* [Exercise requirements]
1) Reproduce a passage from the review of Pope Joan word for word. Begin at the words "Pope Joan, by" and stop after "to the position.".
2) Answer these questions using the review of Pope Joan:
(a) What nationality was Joan's father?
(b) Whom does Joan impersonate to pursue her education?
(c) What rating does the reviewer give the book?
3) Translate this sentence from the review of Pope Joan into Spanish: "I found this to be a fascinating, wonderful book."

* [Excerpt to read]
Pope Joan, by Donna Cross
This novel tells the story of the only woman ever to have been Pope. It starts with her birth to an English father and a Saxon mother, and follows her through long years where education was denied to her, through her seizing of the opportunity to seize her dreams of education by impersonating her brother after he is killed by a Viking raid, and her long struggles to find a place where she belongs, and ultimately to her election as Pope and her death and the revelation of her true gender two years after her ascension to the position.
I found this to be a fascinating, wonderful book. The characterization was interesting, even where I did not particularly like the character, and nothing ever felt forced or unnatural in any of the characters. I also learned quite a lot about how the Papacy and the Christian church worked back in the dark age, as well as about education, the place of women, and medicine in that period. All the time that I was learning, however, I never felt I was being lectured to, or that the author had wandered off on a tangent to the harm of the story being told. I really enjoyed this book. Only one thing that I found to quibble about: There was once scene near the beginning of the book, the scene where we first meet the father and son who will ultimately be Joan's nemesis. The reader is dropped into that scene without explanation, we witness a grisly death -- of who and for what I reason I still do not know -- and then we see no more of these characters until the last third of the book. I never did figure out exactly what happened in that scene and why. Political intrigue of some sort, clearly, by the reasoning was never clear. That one scene I found distracted from the story by its jarring appearance out of nowhere and by its lack of clarity. Otherwise, however, this story was masterfully told. I would give this book a 4.5.

* [Provided data]
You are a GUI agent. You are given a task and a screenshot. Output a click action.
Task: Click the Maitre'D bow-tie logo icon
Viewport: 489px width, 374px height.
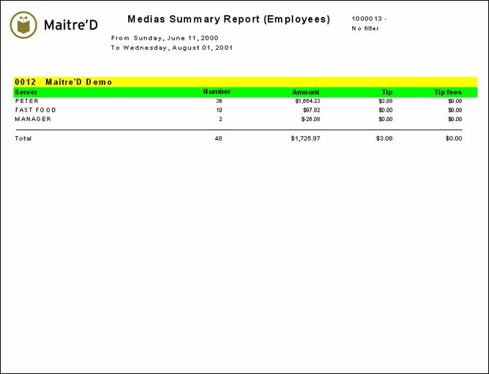24,25
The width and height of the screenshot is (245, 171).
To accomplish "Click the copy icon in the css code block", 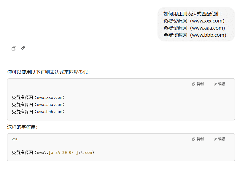I will coord(194,139).
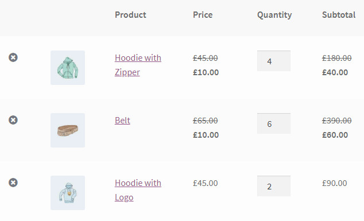
Task: Click the Price column header
Action: (x=203, y=15)
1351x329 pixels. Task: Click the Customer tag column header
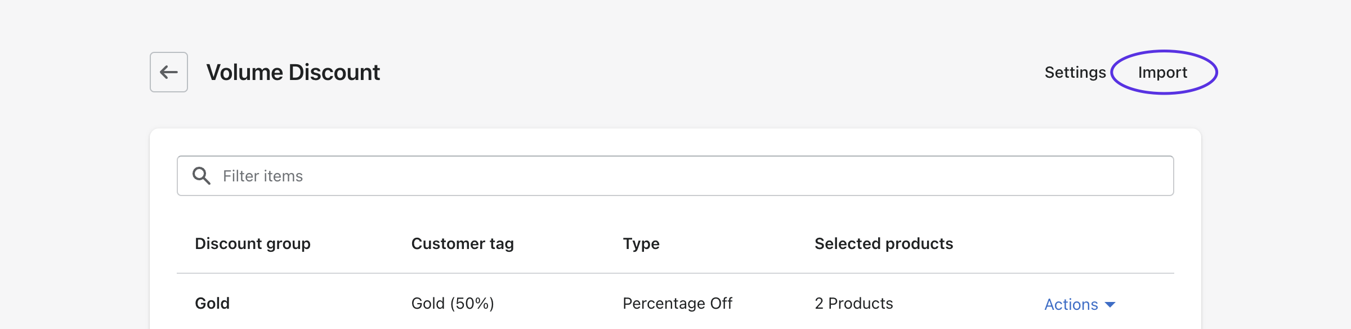coord(462,243)
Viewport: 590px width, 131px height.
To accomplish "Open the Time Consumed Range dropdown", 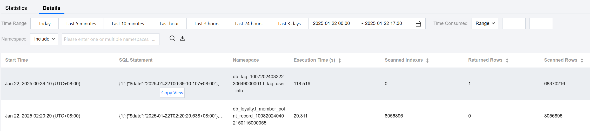I will pyautogui.click(x=485, y=23).
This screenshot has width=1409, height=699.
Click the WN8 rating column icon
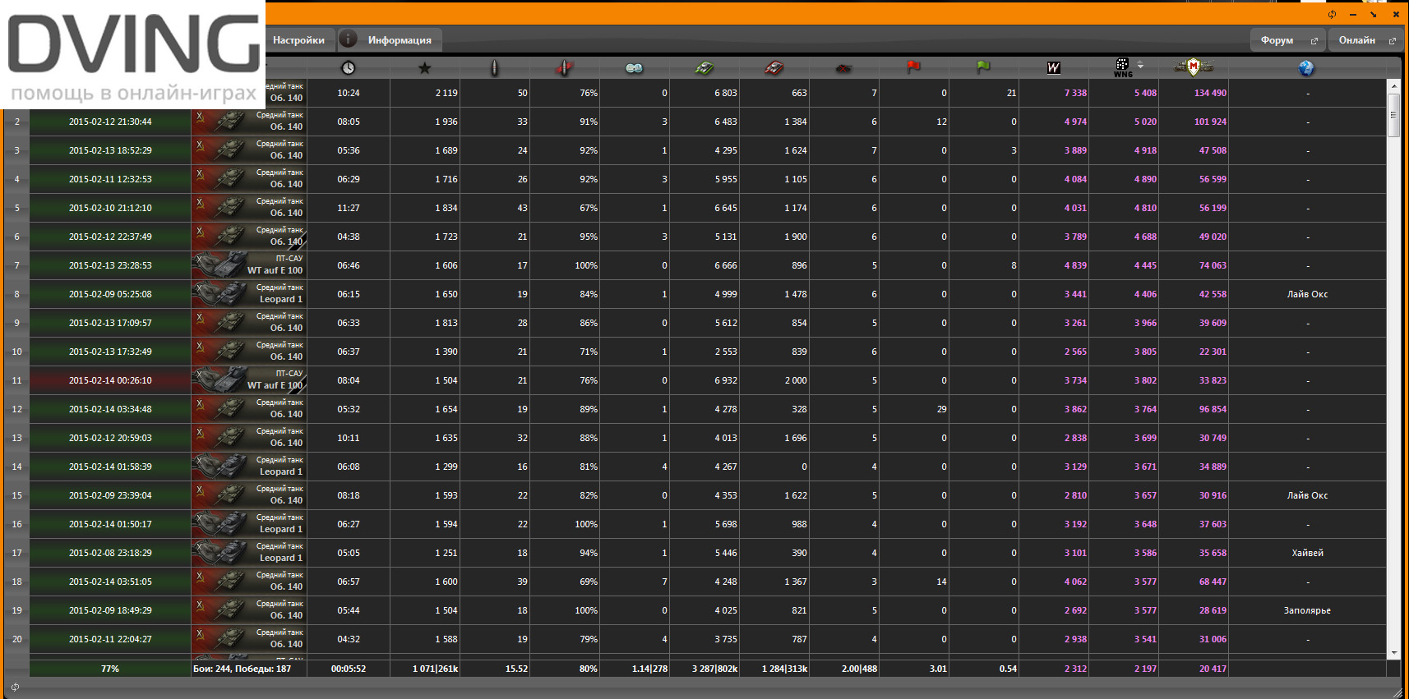1053,68
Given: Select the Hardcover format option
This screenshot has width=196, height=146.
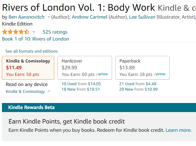Looking at the screenshot, I should 85,68.
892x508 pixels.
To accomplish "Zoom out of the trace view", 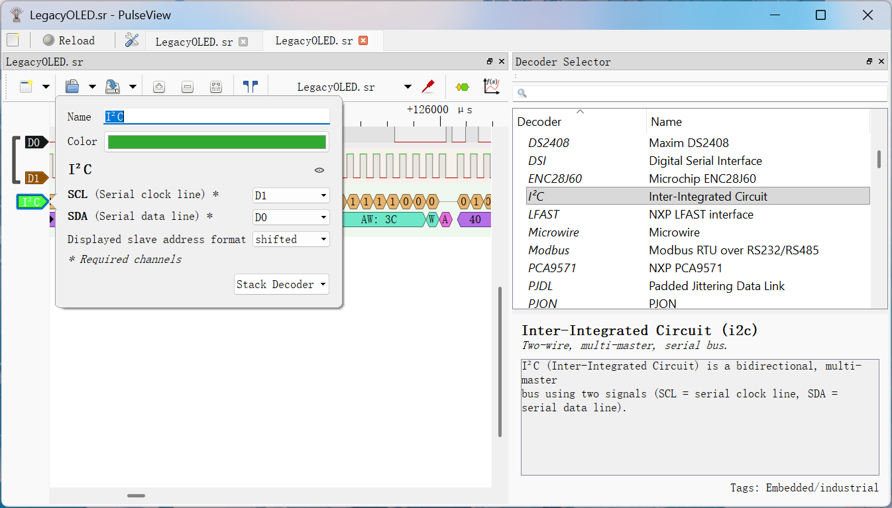I will pos(188,87).
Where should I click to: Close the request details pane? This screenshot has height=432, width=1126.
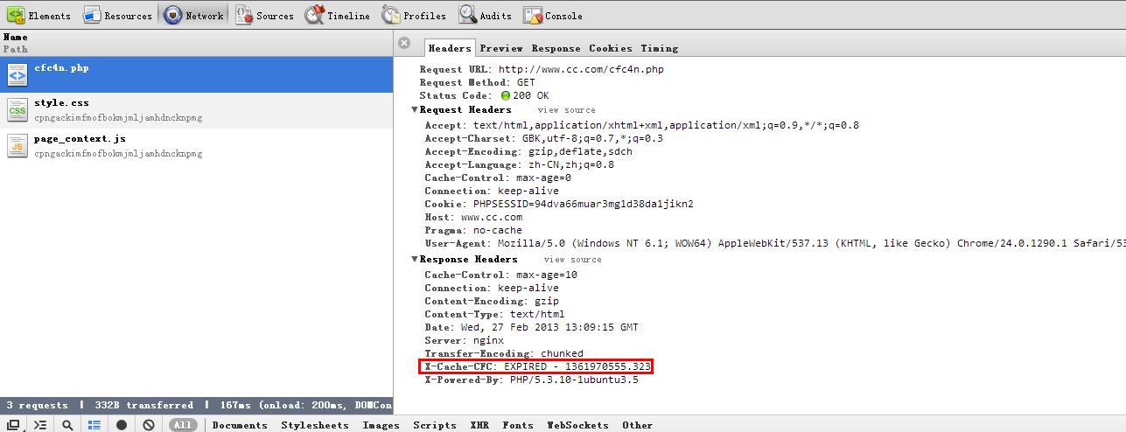404,43
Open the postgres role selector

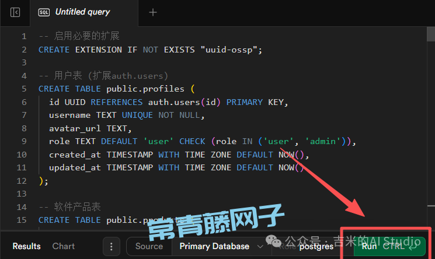(315, 246)
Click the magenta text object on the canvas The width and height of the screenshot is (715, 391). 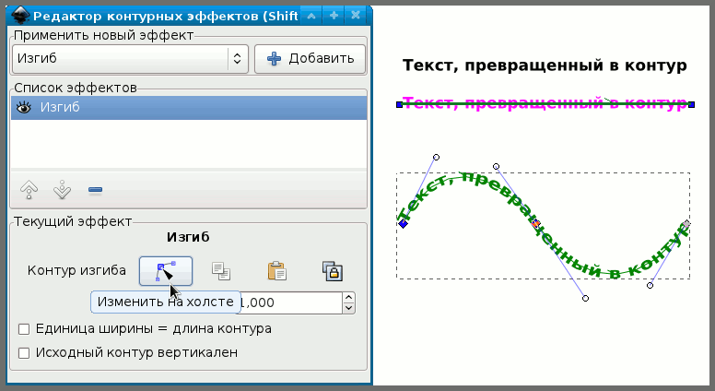coord(544,103)
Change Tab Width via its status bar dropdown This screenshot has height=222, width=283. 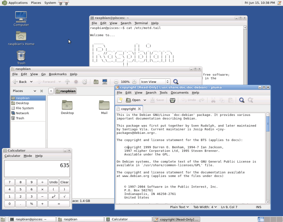(205, 207)

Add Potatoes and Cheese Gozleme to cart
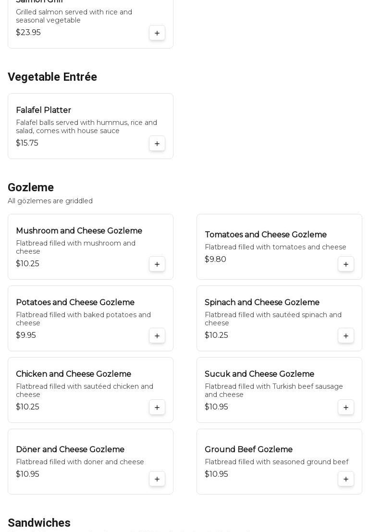point(157,336)
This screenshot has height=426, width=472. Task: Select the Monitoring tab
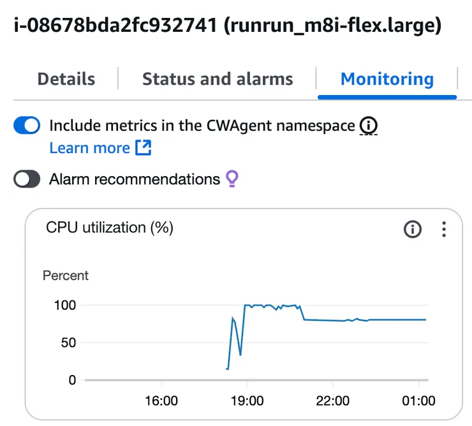click(387, 79)
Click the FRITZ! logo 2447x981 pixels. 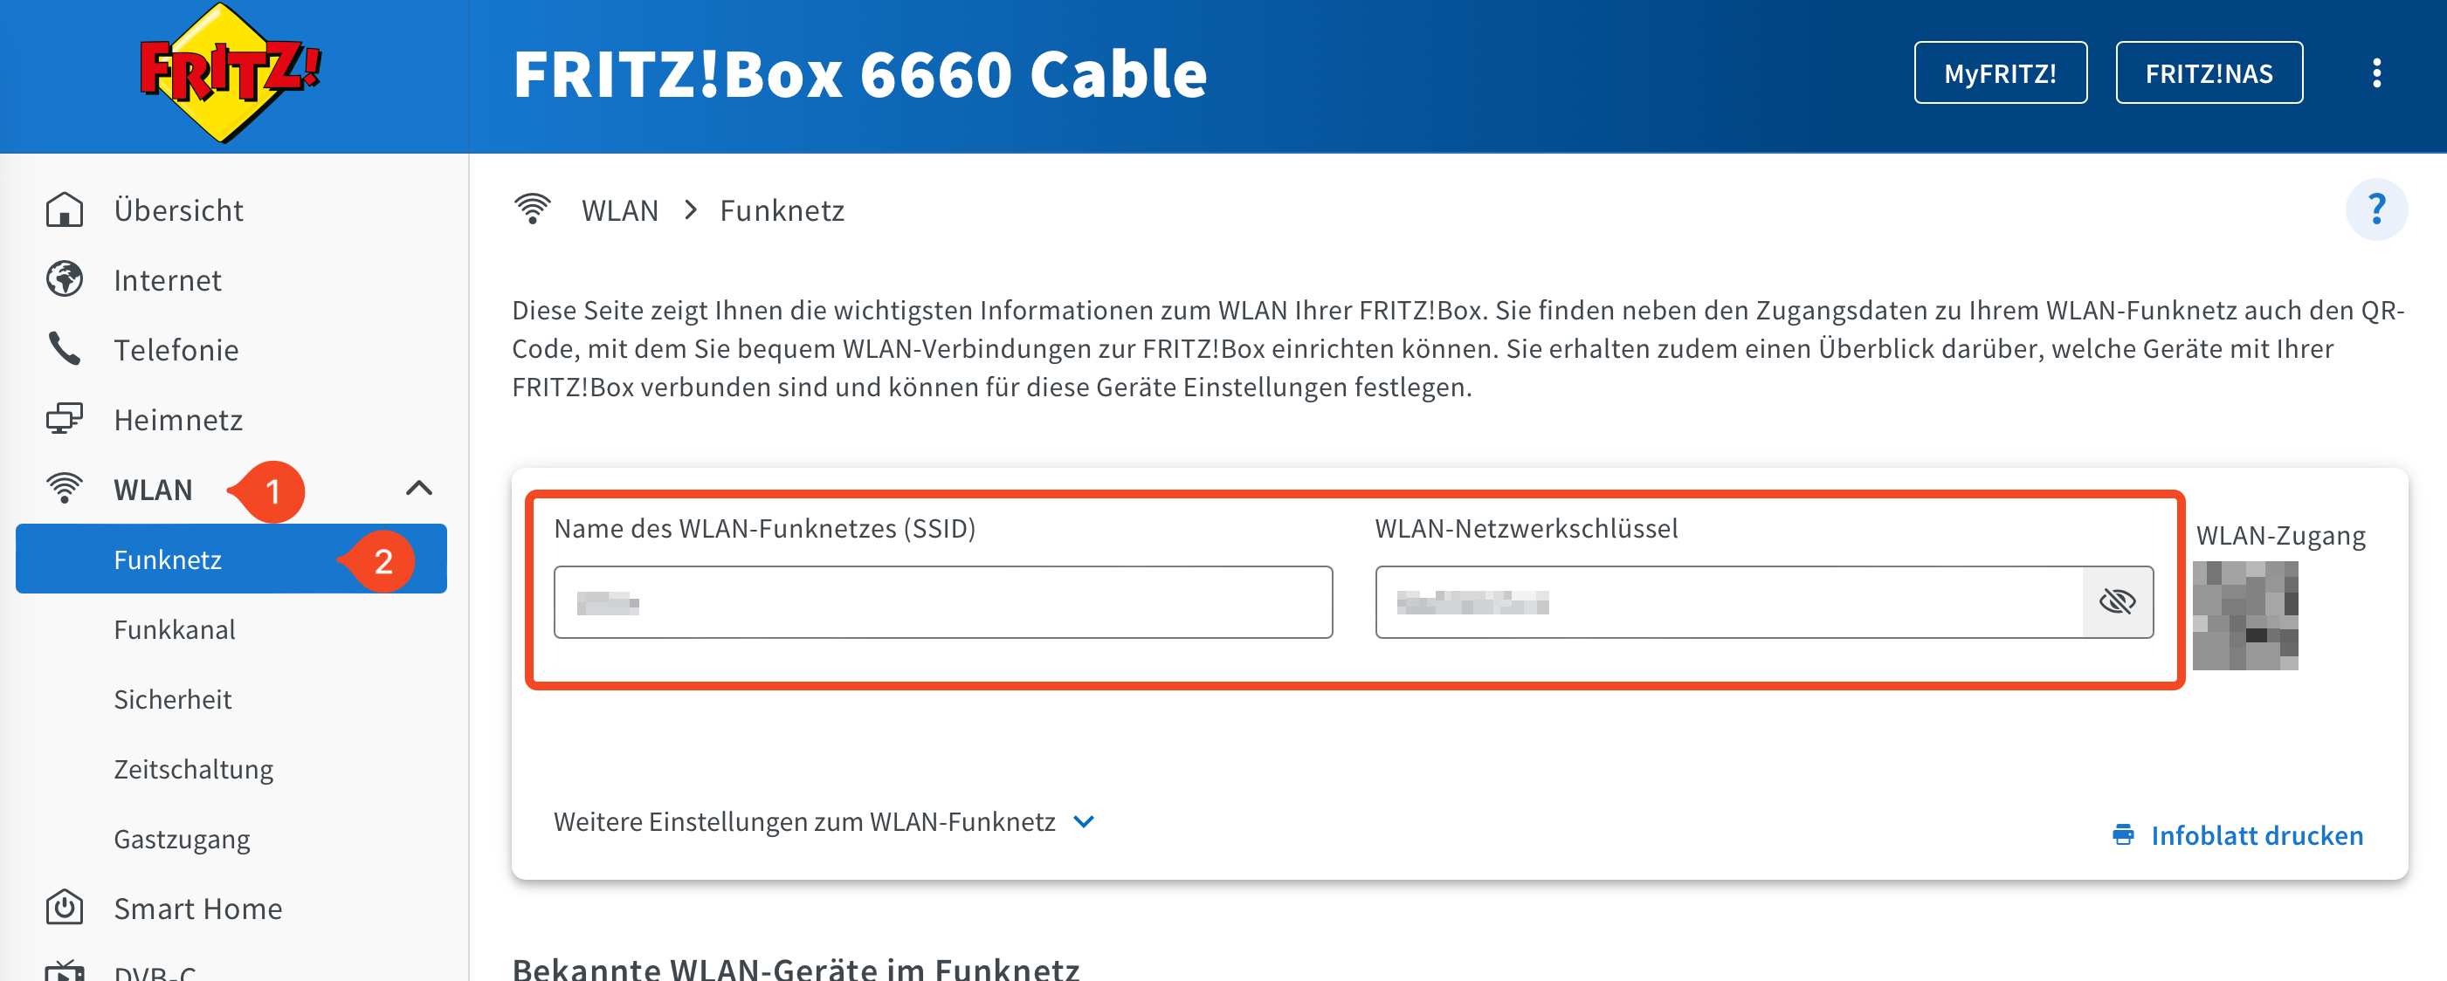(229, 73)
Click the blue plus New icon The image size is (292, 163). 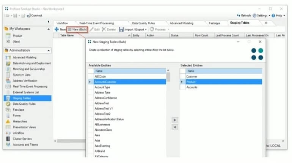[x=57, y=29]
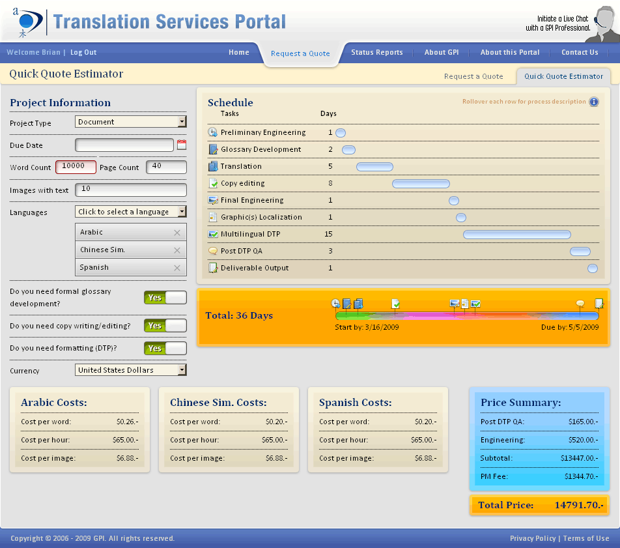The height and width of the screenshot is (548, 620).
Task: Click the Log Out link
Action: tap(83, 53)
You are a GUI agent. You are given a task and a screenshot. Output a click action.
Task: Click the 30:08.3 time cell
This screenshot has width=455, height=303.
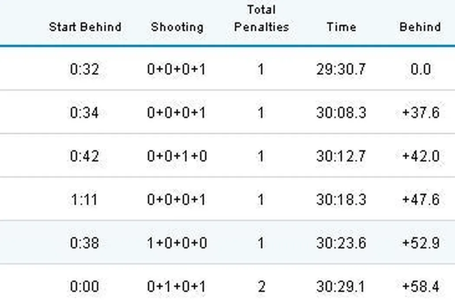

* [Answer set]
1)
Pope Joan, by Donna Cross
This novel tells the story of the only woman ever to have been Pope. It starts with her birth to an English father and a Saxon mother, and follows her through long years where education was denied to her, through her seizing of the opportunity to seize her dreams of education by impersonating her brother after he is killed by a Viking raid, and her long struggles to find a place where she belongs, and ultimately to her election as Pope and her death and the revelation of her true gender two years after her ascension to the position.

2)
(a) English.
(b) Her brother.
(c) 4.5.

3) Este libro me pareció fascinante y maravilloso.